What you will do: I would like every line of the records below that contains the word "ellipsis" copied.

Exercise inputs:
>>>

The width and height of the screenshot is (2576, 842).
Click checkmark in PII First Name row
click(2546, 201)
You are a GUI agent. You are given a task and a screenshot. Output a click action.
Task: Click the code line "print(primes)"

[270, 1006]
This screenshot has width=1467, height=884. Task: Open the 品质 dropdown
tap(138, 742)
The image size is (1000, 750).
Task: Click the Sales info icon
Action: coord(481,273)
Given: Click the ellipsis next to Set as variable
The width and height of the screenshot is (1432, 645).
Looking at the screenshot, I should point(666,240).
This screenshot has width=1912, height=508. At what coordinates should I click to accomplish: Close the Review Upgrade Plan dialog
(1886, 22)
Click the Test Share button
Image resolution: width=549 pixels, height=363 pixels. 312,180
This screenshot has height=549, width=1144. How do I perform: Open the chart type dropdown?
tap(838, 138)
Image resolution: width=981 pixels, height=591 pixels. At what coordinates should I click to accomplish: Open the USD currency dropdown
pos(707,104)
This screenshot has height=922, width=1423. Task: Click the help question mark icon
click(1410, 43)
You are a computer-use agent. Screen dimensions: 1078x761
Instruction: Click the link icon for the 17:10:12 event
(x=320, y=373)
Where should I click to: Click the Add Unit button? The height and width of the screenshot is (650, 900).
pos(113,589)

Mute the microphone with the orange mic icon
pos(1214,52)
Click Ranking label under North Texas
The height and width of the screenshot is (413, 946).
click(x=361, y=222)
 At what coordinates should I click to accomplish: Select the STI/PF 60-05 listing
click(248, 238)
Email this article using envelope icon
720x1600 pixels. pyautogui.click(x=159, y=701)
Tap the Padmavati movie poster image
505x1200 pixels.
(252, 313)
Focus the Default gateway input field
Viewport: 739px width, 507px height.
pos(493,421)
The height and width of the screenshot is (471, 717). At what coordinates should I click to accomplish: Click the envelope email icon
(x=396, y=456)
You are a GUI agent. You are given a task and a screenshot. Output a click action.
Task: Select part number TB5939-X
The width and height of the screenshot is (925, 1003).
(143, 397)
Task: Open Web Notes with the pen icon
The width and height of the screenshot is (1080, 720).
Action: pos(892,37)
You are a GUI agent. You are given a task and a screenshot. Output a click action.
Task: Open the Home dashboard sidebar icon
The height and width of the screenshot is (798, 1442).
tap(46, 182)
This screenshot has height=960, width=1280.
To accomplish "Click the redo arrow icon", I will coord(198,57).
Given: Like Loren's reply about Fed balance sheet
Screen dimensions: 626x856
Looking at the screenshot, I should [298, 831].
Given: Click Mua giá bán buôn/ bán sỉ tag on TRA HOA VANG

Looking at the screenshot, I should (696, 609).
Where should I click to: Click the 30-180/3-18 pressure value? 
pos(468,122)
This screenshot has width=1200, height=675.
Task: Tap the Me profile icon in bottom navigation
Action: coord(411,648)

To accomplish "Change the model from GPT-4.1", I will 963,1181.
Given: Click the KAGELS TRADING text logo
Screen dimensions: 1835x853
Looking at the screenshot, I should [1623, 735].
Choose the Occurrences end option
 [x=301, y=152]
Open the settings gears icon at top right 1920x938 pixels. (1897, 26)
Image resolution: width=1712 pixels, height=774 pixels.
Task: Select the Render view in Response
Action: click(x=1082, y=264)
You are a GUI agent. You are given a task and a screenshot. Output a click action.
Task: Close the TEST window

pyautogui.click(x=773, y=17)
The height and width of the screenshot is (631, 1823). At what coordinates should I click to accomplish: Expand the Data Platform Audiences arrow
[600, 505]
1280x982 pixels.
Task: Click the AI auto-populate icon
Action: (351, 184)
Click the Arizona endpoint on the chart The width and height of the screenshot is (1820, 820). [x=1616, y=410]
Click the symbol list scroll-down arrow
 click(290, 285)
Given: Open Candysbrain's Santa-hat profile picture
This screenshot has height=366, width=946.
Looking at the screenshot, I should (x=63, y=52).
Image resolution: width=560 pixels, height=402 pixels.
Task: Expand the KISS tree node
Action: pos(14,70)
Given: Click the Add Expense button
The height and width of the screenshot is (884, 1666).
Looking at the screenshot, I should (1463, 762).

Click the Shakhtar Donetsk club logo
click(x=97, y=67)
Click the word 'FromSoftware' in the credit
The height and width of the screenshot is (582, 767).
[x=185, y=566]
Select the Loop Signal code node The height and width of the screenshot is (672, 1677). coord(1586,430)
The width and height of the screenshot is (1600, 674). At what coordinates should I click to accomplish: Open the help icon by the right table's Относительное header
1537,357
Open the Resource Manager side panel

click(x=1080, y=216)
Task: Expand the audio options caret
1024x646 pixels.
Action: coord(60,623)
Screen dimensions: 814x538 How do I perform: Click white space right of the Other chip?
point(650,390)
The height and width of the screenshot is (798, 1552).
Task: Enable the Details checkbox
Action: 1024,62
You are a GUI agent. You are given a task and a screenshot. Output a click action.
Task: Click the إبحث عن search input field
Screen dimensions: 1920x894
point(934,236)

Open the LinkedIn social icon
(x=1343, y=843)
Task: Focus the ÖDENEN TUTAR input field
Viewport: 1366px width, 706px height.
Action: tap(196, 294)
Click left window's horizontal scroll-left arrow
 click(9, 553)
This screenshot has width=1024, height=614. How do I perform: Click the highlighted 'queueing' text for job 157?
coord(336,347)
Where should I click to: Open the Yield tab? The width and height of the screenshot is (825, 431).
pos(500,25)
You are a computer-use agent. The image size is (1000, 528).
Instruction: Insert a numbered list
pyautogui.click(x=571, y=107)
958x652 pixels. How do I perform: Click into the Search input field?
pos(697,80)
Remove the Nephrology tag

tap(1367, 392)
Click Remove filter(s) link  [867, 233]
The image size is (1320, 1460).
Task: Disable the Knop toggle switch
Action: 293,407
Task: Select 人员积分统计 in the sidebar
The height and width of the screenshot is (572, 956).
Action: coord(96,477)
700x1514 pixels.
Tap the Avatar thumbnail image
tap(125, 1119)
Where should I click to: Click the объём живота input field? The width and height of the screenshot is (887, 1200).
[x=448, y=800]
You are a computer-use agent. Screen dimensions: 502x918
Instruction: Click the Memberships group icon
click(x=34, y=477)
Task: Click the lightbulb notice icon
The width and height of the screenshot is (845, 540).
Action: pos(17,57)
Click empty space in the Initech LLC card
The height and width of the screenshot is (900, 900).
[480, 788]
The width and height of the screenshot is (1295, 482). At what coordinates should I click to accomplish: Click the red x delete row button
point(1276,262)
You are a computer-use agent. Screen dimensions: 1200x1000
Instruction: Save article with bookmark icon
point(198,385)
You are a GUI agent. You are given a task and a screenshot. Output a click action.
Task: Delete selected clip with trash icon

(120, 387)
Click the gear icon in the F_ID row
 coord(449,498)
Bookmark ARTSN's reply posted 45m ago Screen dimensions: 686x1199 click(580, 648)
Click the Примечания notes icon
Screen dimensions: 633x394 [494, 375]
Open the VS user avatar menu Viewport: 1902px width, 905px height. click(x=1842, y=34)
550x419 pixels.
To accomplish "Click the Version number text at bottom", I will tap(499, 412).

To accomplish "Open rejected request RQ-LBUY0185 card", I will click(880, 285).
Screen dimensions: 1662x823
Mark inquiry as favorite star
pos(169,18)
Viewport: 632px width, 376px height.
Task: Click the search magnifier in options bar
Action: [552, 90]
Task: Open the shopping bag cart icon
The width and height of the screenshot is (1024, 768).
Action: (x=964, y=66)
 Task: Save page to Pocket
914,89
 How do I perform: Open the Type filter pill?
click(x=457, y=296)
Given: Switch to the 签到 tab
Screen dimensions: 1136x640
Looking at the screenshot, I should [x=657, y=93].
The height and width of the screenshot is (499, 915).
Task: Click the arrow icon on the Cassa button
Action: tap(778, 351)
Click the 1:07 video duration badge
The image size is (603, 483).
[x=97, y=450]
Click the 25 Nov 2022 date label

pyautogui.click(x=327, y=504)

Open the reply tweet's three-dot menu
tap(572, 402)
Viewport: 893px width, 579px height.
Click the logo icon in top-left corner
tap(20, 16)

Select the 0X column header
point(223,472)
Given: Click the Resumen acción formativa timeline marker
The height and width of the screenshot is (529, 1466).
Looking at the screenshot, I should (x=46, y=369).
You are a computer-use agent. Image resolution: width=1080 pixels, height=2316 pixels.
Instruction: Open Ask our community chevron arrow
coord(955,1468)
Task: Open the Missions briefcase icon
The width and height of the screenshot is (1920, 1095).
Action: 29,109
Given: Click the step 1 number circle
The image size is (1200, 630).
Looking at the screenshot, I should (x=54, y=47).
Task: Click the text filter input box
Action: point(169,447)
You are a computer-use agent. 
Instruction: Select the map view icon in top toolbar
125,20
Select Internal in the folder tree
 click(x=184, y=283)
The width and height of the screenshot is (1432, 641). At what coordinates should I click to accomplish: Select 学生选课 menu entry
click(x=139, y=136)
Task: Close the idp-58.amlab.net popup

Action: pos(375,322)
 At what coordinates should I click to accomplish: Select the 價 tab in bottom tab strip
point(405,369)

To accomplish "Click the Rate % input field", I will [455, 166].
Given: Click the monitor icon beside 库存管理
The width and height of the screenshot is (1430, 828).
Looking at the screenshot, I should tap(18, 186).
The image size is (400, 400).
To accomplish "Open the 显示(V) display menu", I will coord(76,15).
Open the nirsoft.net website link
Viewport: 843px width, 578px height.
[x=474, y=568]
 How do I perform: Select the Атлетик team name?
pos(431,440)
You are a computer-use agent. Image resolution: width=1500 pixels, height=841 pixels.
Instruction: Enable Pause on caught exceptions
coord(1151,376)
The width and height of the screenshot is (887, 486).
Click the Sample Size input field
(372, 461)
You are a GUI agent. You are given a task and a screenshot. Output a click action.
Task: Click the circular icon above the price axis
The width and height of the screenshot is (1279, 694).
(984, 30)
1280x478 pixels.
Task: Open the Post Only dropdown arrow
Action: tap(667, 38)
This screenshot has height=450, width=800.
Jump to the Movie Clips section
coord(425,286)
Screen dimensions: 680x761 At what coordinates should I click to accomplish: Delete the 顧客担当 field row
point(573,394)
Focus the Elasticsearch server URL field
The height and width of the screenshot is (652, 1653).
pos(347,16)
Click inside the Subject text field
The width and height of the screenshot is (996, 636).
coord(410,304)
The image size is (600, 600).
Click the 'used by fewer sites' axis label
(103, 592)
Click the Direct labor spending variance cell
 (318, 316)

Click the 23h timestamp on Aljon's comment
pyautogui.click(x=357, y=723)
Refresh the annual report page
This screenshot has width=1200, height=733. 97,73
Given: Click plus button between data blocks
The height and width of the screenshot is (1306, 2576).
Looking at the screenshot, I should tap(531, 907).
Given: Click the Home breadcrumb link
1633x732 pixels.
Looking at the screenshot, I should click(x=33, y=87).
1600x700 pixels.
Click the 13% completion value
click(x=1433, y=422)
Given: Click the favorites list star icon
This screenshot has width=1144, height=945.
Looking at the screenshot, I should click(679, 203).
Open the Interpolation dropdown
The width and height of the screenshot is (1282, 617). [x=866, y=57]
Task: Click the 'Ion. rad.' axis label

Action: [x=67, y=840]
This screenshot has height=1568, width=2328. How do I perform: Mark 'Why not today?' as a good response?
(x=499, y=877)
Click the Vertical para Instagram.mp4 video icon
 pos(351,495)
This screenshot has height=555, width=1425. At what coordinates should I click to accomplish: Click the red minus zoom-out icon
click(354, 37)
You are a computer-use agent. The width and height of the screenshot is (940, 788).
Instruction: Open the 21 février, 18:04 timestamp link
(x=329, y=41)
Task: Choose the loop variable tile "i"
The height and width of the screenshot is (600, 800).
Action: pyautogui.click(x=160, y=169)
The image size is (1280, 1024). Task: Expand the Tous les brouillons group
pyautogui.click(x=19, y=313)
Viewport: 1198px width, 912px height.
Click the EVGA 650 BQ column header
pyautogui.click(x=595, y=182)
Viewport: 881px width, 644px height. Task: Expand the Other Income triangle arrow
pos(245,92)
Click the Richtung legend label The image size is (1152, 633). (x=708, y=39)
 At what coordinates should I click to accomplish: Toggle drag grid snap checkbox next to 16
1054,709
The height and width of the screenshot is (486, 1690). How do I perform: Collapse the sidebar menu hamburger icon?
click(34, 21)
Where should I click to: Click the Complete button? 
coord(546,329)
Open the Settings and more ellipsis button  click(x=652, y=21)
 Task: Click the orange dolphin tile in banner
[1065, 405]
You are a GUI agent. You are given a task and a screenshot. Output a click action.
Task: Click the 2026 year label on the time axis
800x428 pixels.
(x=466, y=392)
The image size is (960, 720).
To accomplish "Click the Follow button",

<<<

Exercise answer:
Given: Click the ellipsis next to Set as variable
Open the Settings and more ellipsis button  click(x=652, y=21)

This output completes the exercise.